Luck finally smiled on Singh on July 7 when a person called him up to say he had seen Singh’s son at a care home in Madhya Pradesh. To make sure that call was not a hoax, Singh asked the caller to make him talk to his son.

“The moment I head hello, I was sure that it was him,” said Singh, a factory worker.

“I rushed to Chattarpur. I don’t know what they did to my son because he didn’t look healthy. After completing the formalities I took him to my home town in Banda, UP, to meet my parents who were also worried. Now, I am back home in NCR and will join work after a gap of three months. I will never let my son go out now,” said Singh.

Read: CM seeks report on missing children

Singh took a loan and stopped going to his job to search for his son. He said his son has a sketchy memory about who kidnapped him and the places he was kept.

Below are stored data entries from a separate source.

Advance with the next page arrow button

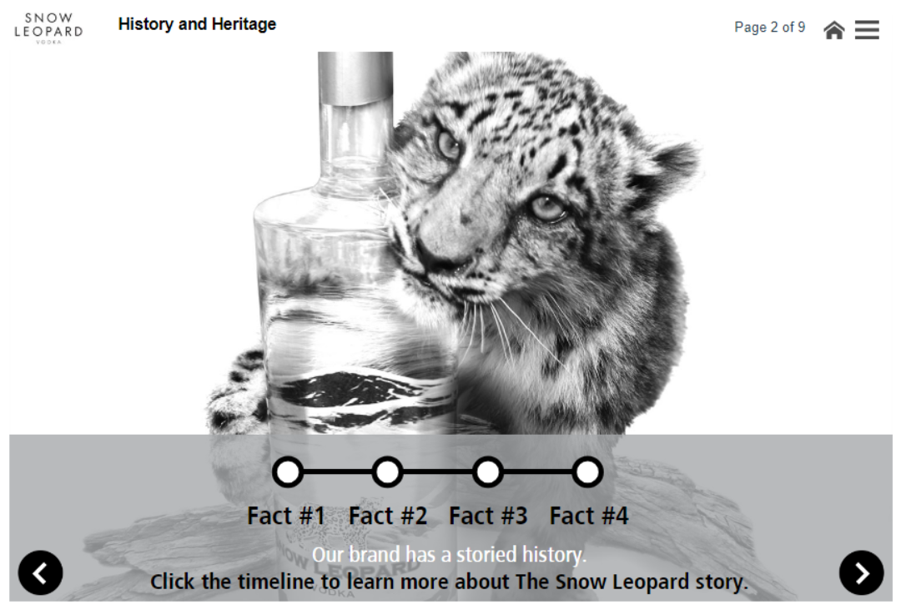point(861,572)
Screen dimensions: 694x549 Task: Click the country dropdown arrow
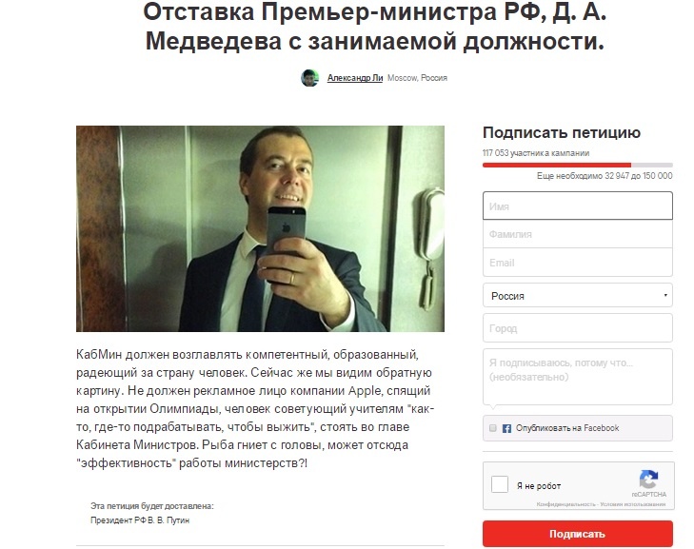(665, 295)
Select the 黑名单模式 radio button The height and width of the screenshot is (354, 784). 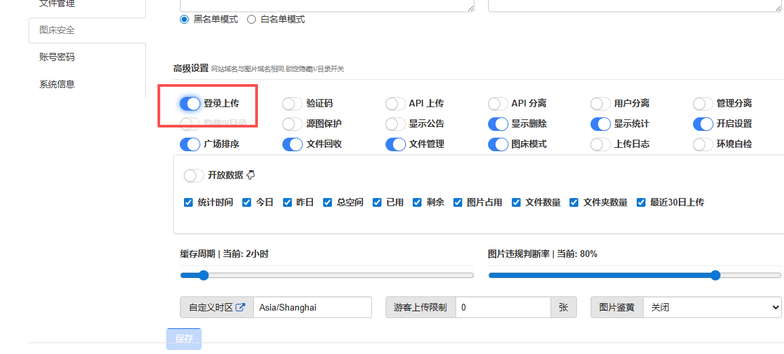click(x=185, y=19)
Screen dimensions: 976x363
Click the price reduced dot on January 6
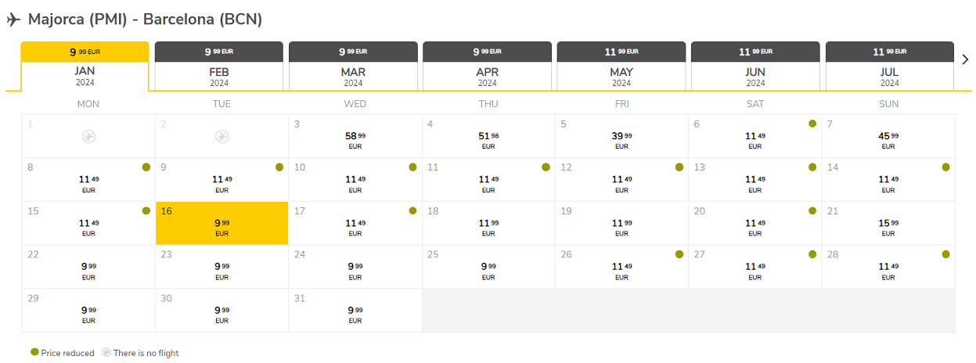812,124
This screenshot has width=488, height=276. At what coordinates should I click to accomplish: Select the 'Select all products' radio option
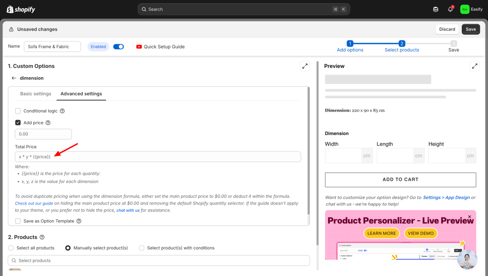[x=11, y=248]
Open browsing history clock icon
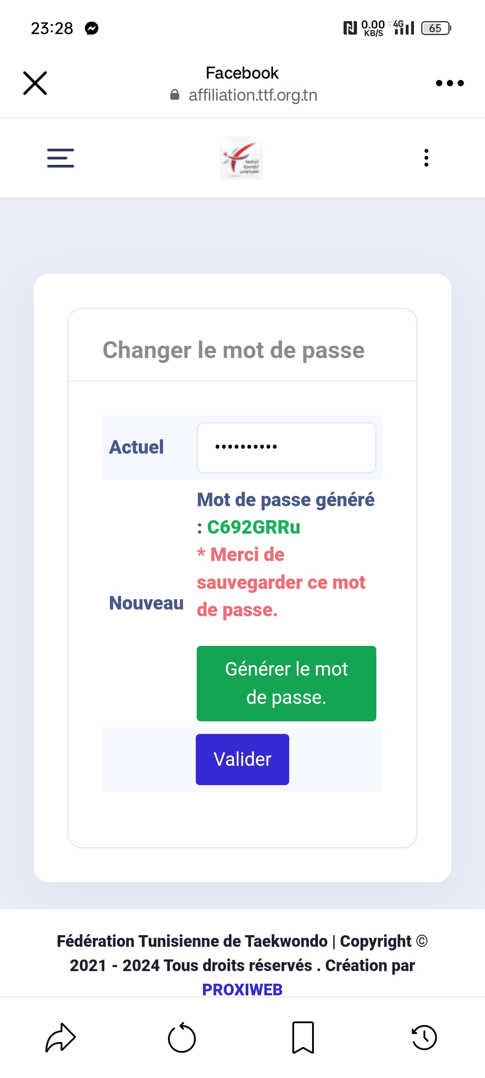The image size is (485, 1078). click(424, 1038)
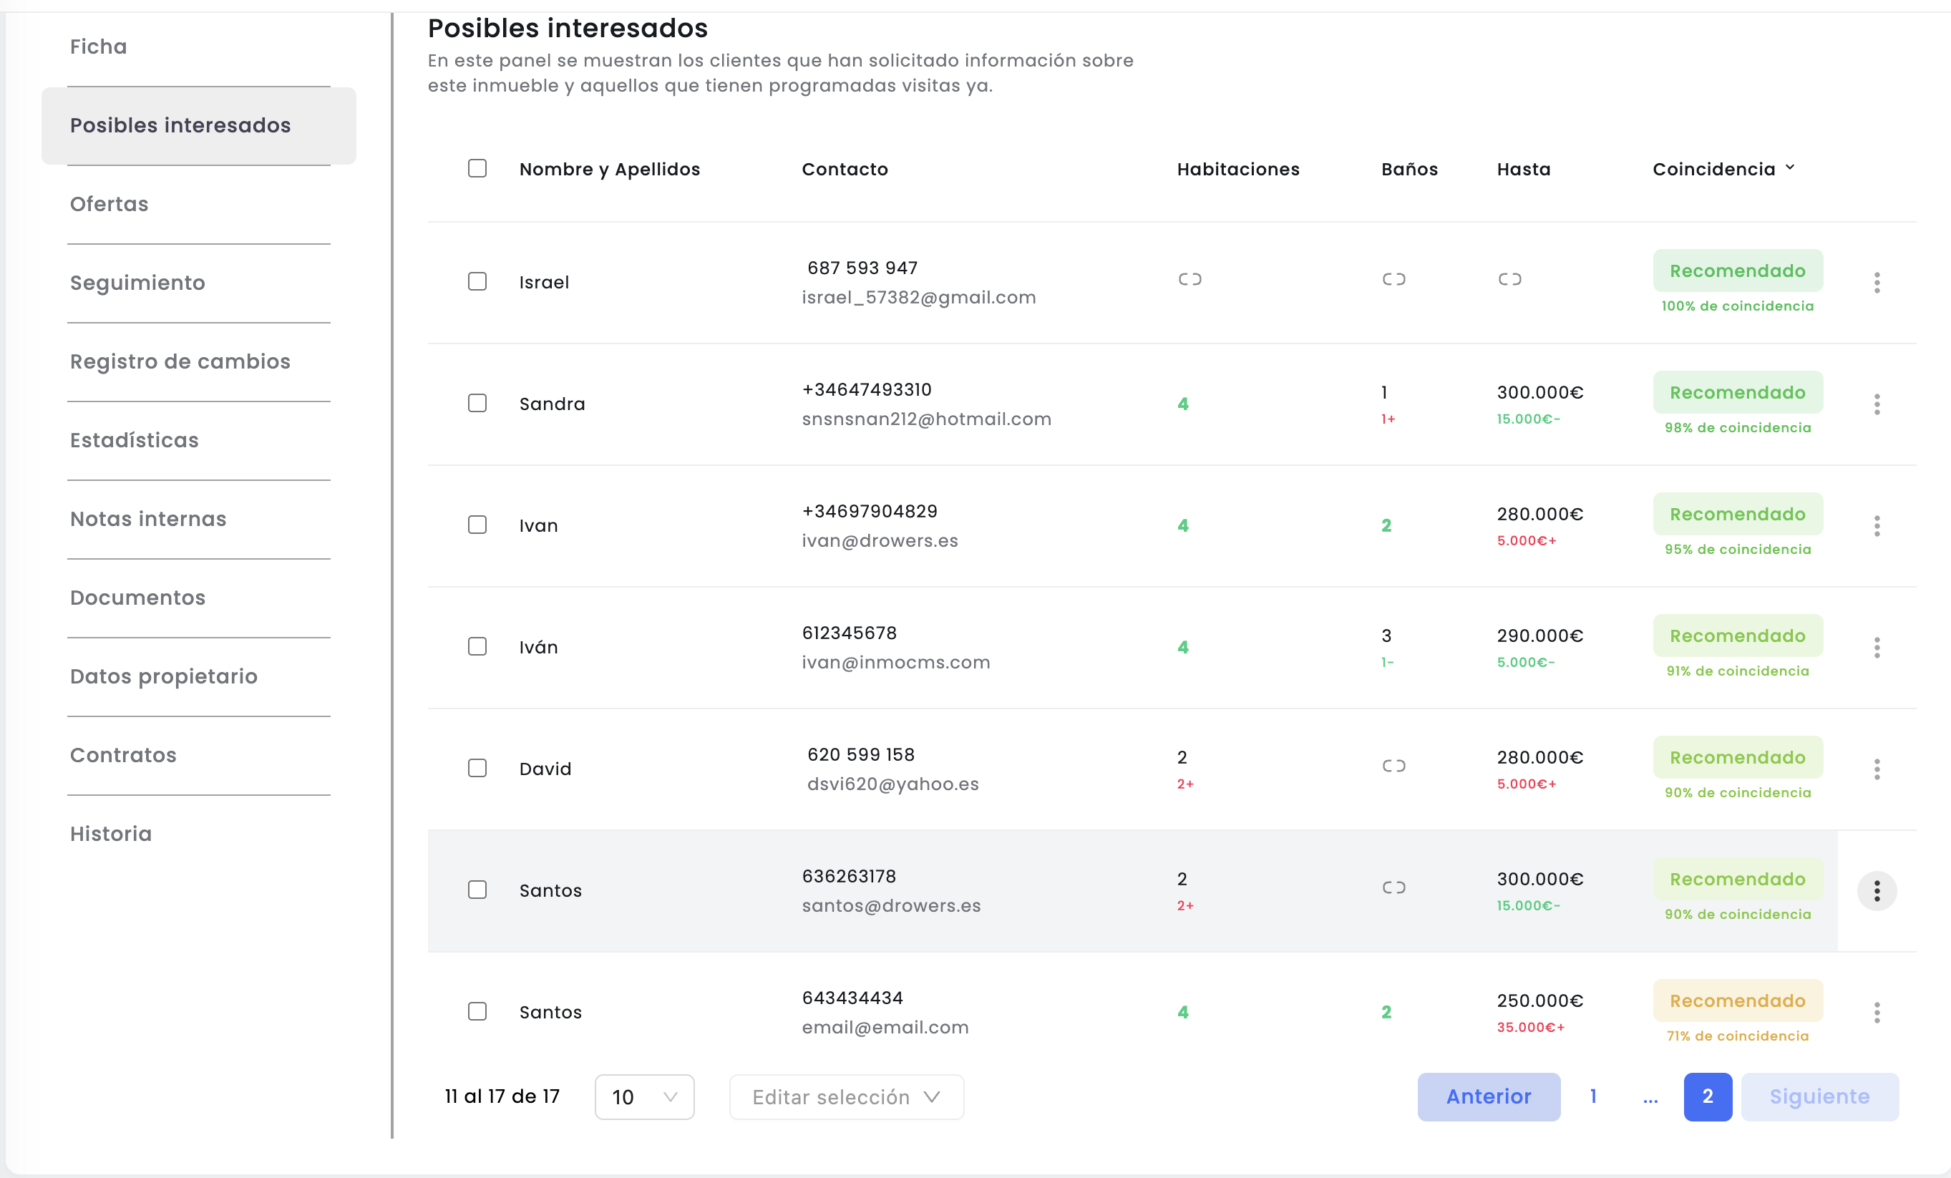Open Notas internas from the sidebar
Image resolution: width=1951 pixels, height=1178 pixels.
click(148, 519)
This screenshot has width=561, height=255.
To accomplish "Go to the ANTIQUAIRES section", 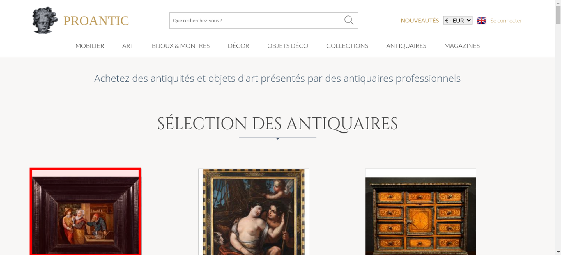I will tap(406, 46).
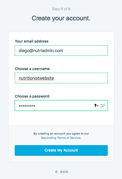
Task: Toggle password visibility with the eye icon
Action: pyautogui.click(x=102, y=105)
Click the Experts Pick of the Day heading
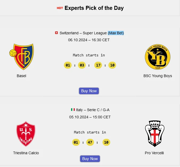The image size is (180, 167). pos(94,8)
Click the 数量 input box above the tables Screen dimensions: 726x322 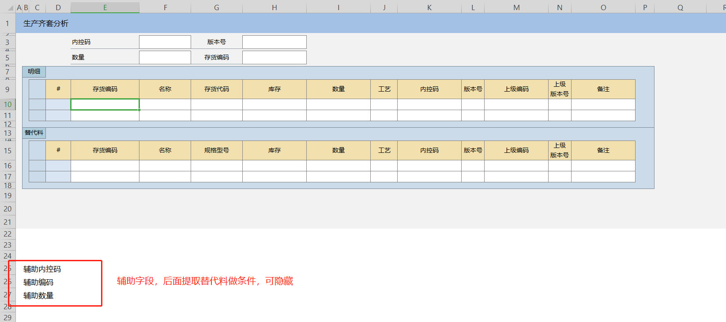(x=165, y=57)
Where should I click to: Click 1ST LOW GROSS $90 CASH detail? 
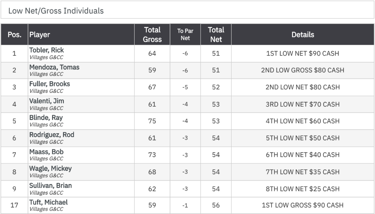pos(303,205)
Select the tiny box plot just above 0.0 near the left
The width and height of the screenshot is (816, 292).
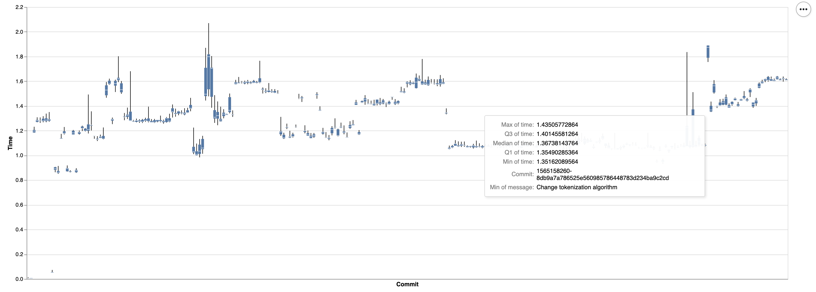click(52, 271)
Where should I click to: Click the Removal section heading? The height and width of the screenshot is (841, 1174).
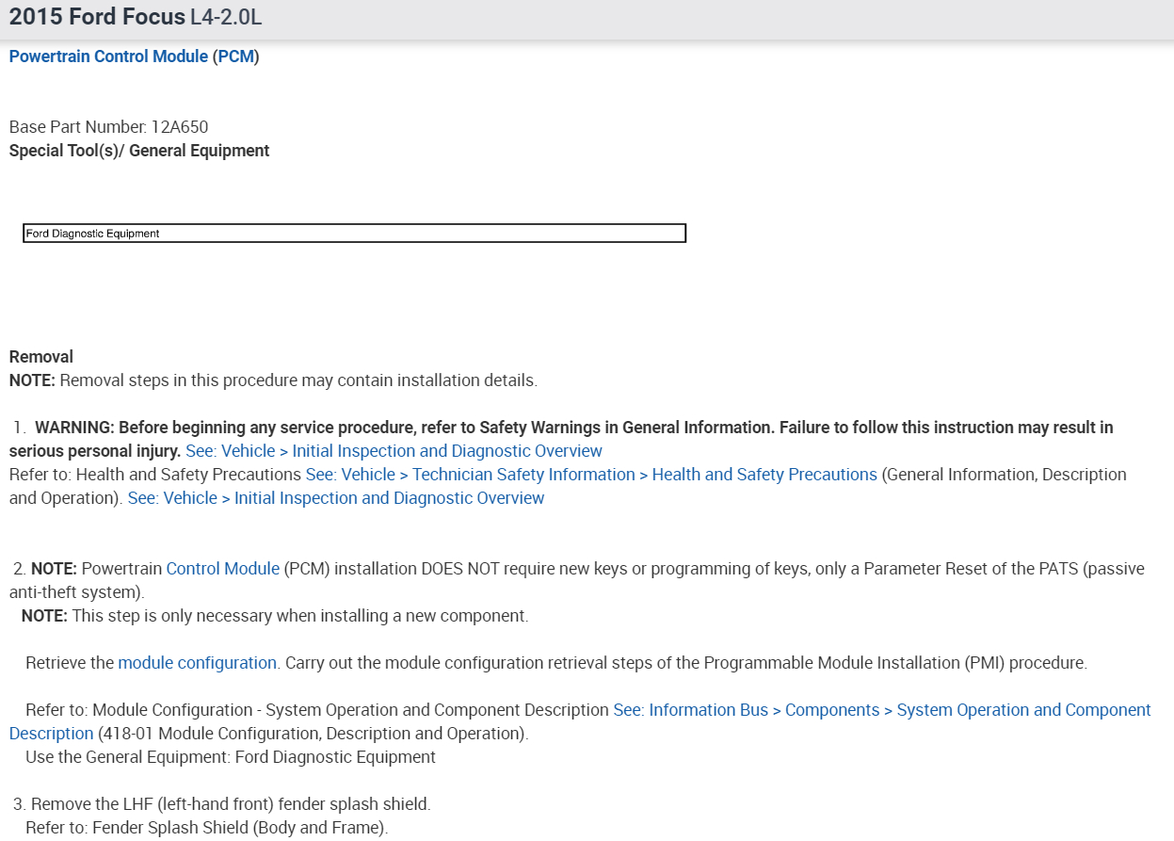41,357
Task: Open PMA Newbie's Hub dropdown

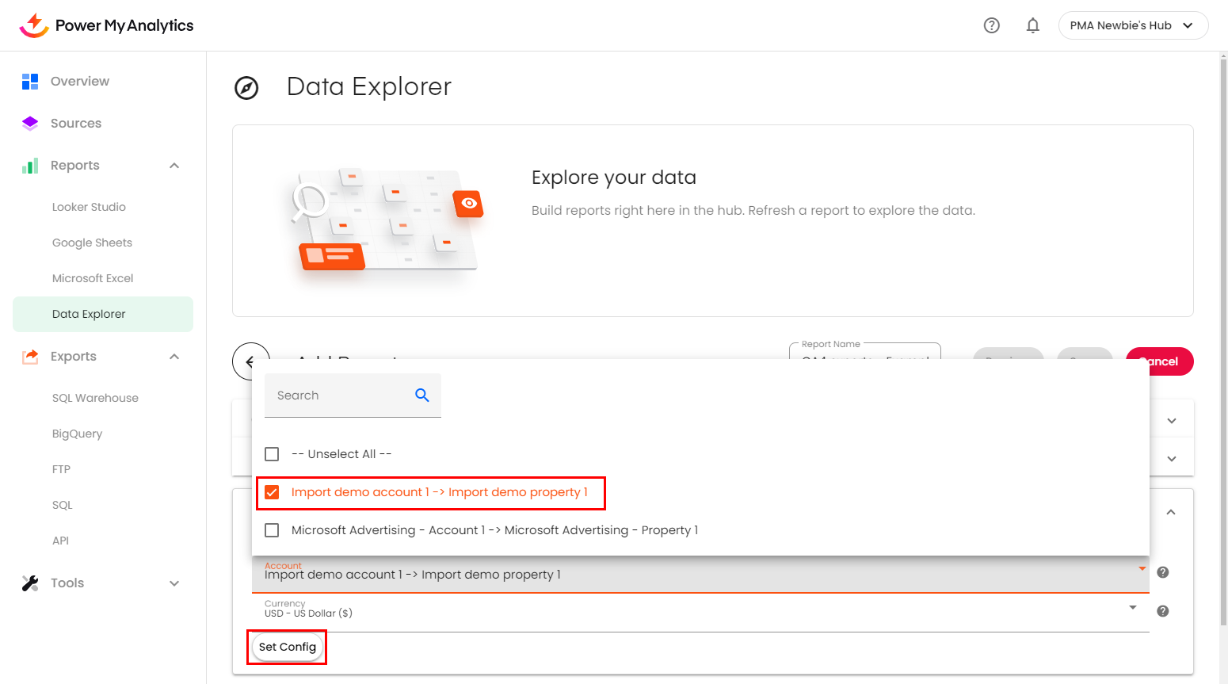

“He told me two men in a jeep took him away when he was playing outside home,” Singh said.

“He doesn’t remember much. He mentioned a large room where he was kept with about a 100 children. He told me about staying at the Mathura railway station for a while,” he said.

In a detailed story on missing children in the city, the Hindustan Times had profiled Ram Singh’s case along with three others in May.

An analysis by age of the missing children shows it is comparatively difficult to trace those below 12 years. Activists also concur that children in this age group have a relatively higher chance of being kidnapped or trafficked.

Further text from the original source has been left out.